Split peas (Recipe: vegan split pea soup with challah croutons)
Updated in part from an archived post, with new photos, links, and printer-friendly recipe.
Do your split peas measure up?
We have standards, after all. By we, I mean the US Department of Agriculture, which has twenty-five pages of standards governing the appearance (size, color, and robustness) of whole dry peas, split peas and lentils.
Gives the term "taste police" a whole new meaning, doesn't it?
Split peas are a variety of field pea grown specifically for drying; they're harvested at a later point of maturity than ordinary garden peas, stripped of their husks, and split along a natural seam. Most of what we see in the markets in the US and Europe are green splits (from varieties that have green-colored cotyledons) and yellow splits (from varieties that have, yes, yellow cotyledons).
Dry split peas contain more starch than fresh peas. Generally, the yellow splits are a bit milder in flavor, and they are very slightly higher in calories, protein, and carbs.
One advantage of split peas over whole is that the splits don't require a presoak before cooking. Another plus is that they can be stored for months (I've had these for more than a year) at room temperature, in an airtight container. Be sure to pick through before using, and remove any small stones.
Split peas don't have much flavor of their own, but there's plenty of flavor in yellow split-pea soup with sweet potatoes and kale, kicked up coconut split pea soup, split pea soup with chicken sausage and carrots, split pea and green banana soup, and Afghan-inspired split pea and okra stew.
Vegan split pea soup with challah croutons
Make this with green or yellow splits, whichever you have in the pantry. You can add chunks of smoked turkey or cooked sausage at the end, if you're not serving this for a meatless meal. In a slow cooker, this soup couldn't be easier. You can make it on the stovetop, too. Serves 6.

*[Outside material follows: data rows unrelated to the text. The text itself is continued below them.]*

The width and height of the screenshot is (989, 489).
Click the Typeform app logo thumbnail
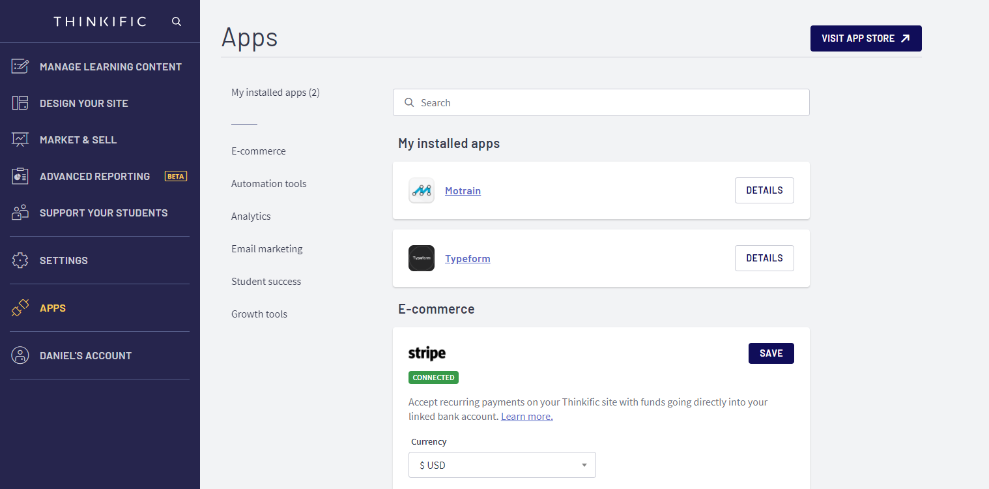pyautogui.click(x=422, y=258)

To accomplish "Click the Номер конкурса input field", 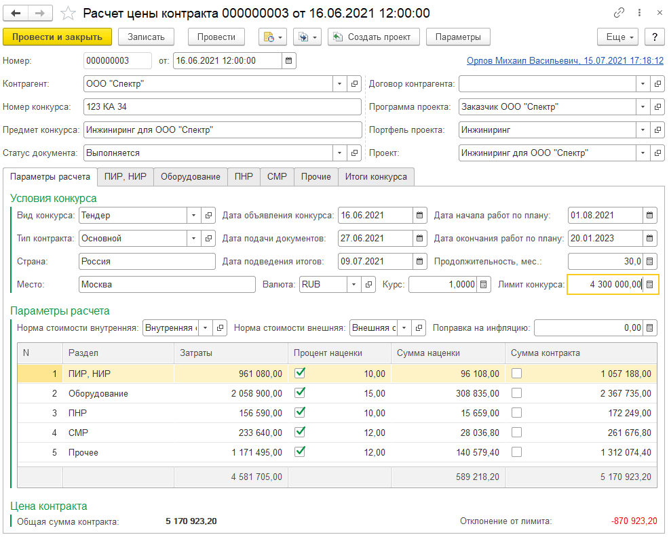I will [x=223, y=107].
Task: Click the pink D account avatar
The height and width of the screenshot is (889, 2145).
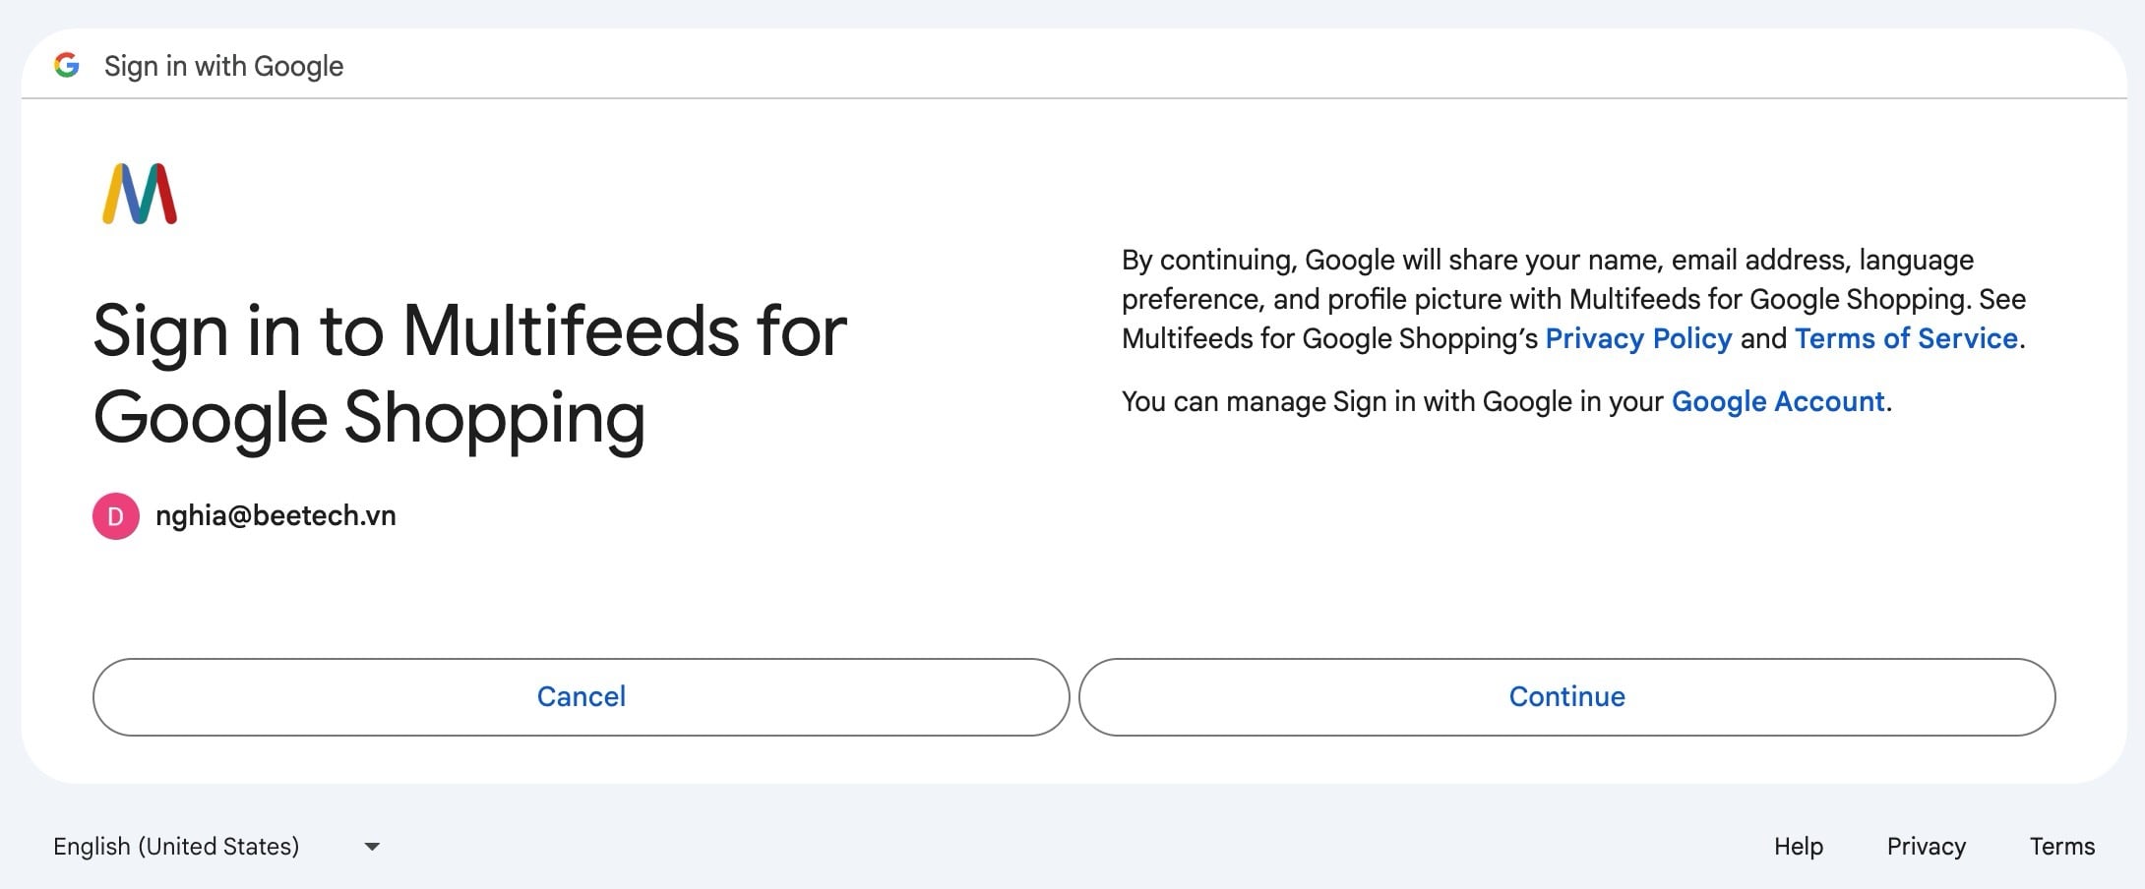Action: (x=115, y=516)
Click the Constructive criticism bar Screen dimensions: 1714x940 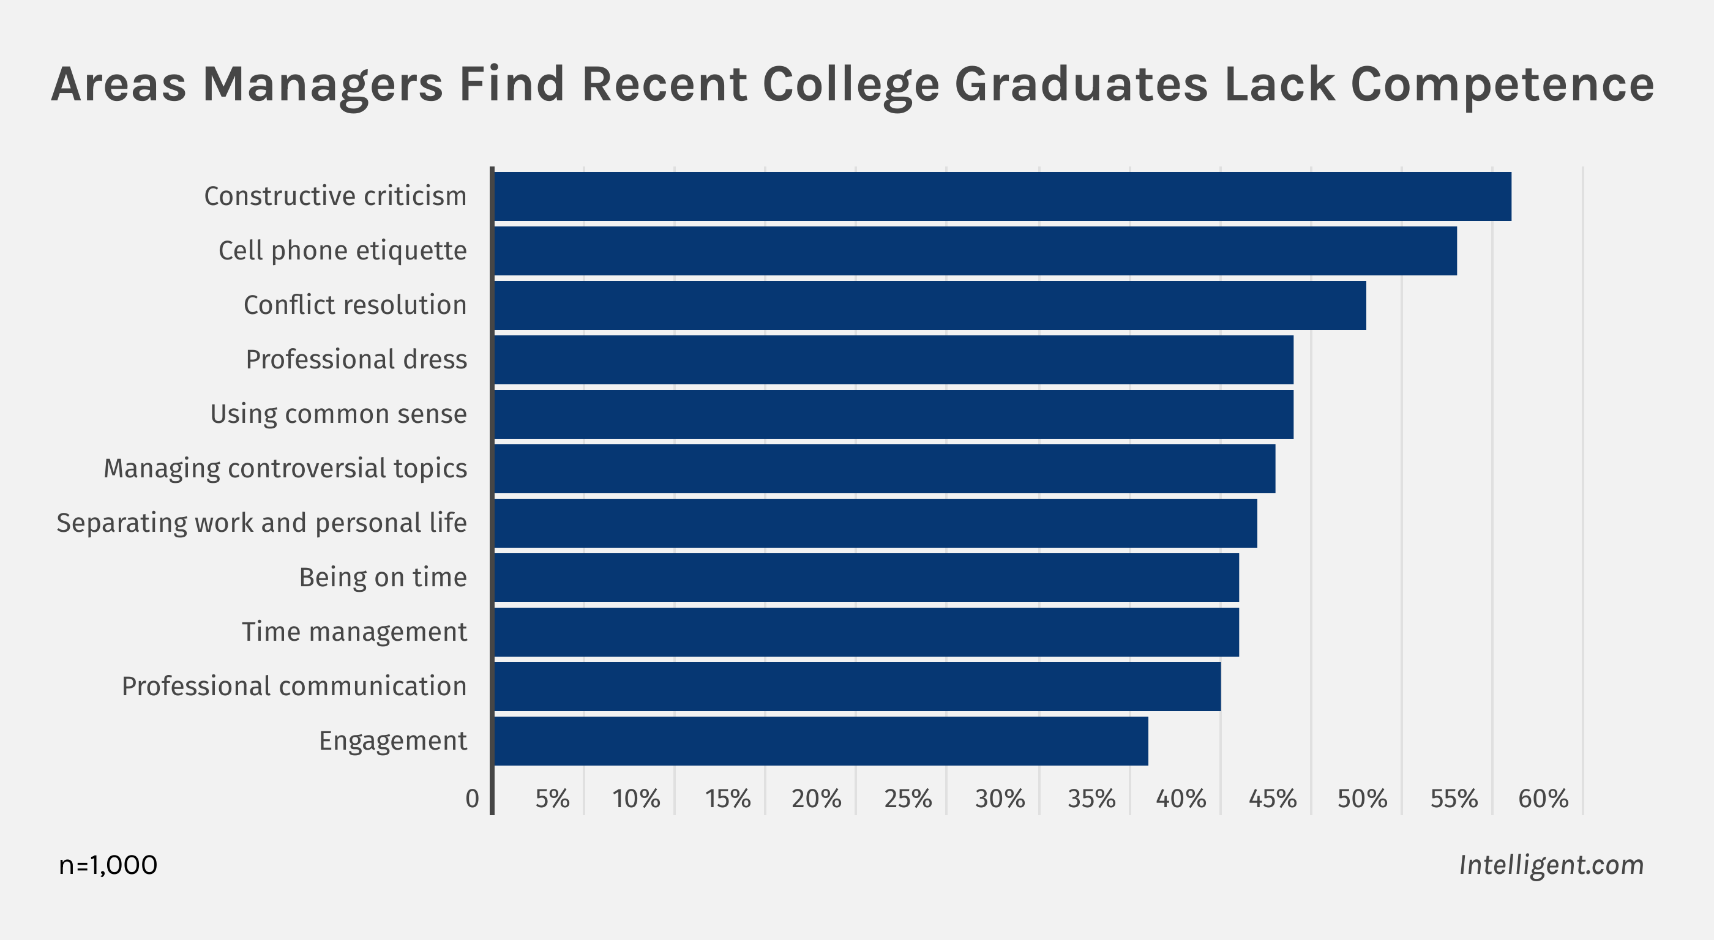tap(1002, 196)
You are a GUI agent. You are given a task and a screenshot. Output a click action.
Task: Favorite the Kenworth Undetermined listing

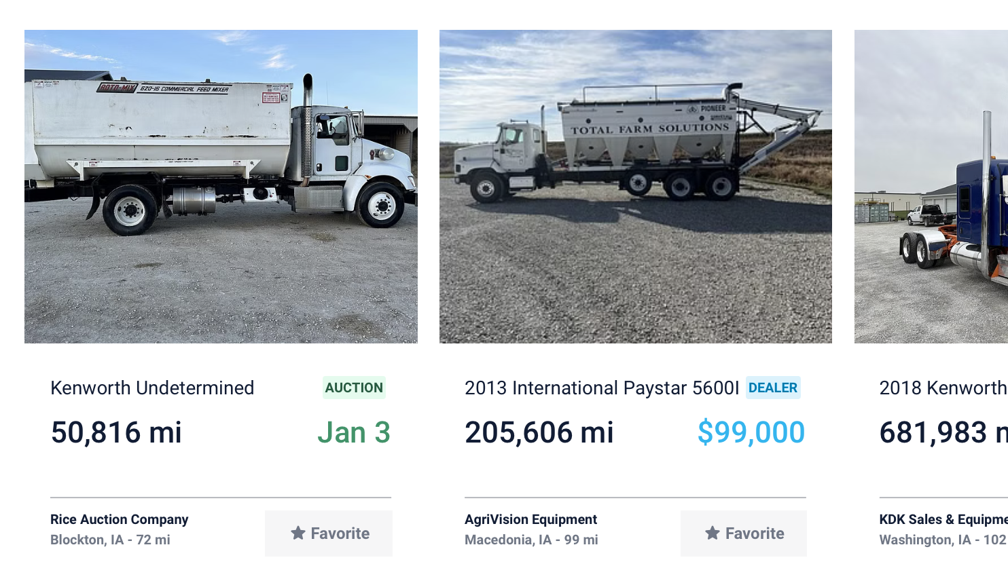[329, 533]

1 lb (2 cups) green or yellow split peas
1 small onion, peeled and chopped
1 tsp thyme leaf
1 tsp kosher salt
1/2 tsp fresh black pepper
2 Tbsp of your favorite hickory-smoked barbecue sauce
5-1/2 cups water
Place all ingredients in a 3-1/2- or 4-quart slow cooker. Set to HIGH and cook for 4 hours.
After 4 hours, stir the soup. The split peas should have broken down to make a chunky soup with great consistency. Taste and adjust for seasoning (more salt, more pepper, more BBQ sauce). If you want a smoother soup, transfer the contents of the slow cooker to a food processor (in batches, if necessary) and pulse to desired smoothness.
If you're adding smoked turkey chunks or cooked sausage, stir it in after the soup has reached the desired consistency.
To make the croutons: Cut 2-3 slices of challah (or brioche) into 1-inch cubes. Toss with a bit of olive oil, and sprinkle with sea salt. Toast in a frying pan over medium heat, shaking the pan frequently, until the croutons are crisp on all sides.
Serve the soup hot, topped with croutons.